Título: Injeção de liquidez pode gerar inflação. É um risco aceitável
Autor: Ribeiro, Alex
Fonte: Valor Econômico, 15/10/2008, Finanças, p. C12

O Banco Central reconhece que, dependendo da evolução da crise financeira, a injeção maciça de dinheiro feita no sistema bancário nas últimas semanas poderá estimular a demanda agregada e provocar a aceleração da inflação. Mas, para o BC, esse seria um risco aceitável, considerando que a falta de ação poderia ter consequências ainda mais sérias.

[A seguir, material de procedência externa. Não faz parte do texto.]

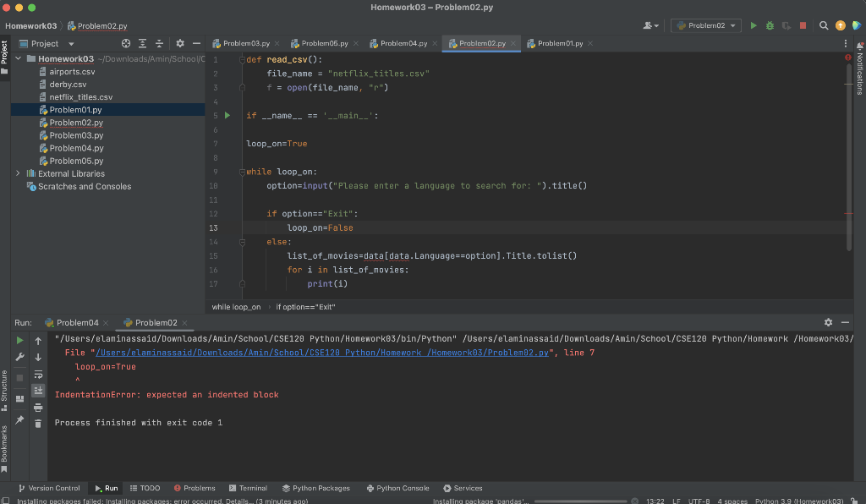Image resolution: width=866 pixels, height=504 pixels.
Task: Expand External Libraries tree node
Action: point(19,173)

Uma fonte do BC argumenta que a economia vive um momento especial, em que a principal preocupação deve ser manter a estabilidade do sistema, uma função clássica das autoridades monetárias, que está na própria origem dos primeiros bancos centrais.

O conjunto de medidas de liberação de compulsórios anunciado pelo BC desde fins de setembro pode, caso seja plenamente usado, provocar uma injeção de R$ 160 bilhões no mercado bancário. Os recursos representam mais do que a chamada base monetária, uma das medidas mais conhecidas do volume de dinheiro em circulação na economia, que no início deste mês somava R$ 139,727 bilhões.

O BC pondera que apesar da forte injeção de recursos no sistema bancário, o combate à inflação não está sendo descuidado. Ao mesmo tempo em que concede liquidez a segmentos do mercado, o que expande o volume de dinheiro na economia, o BC faz operações de mercado aberto, vendendo títulos públicos para recolher dinheiro do sistema financeiro.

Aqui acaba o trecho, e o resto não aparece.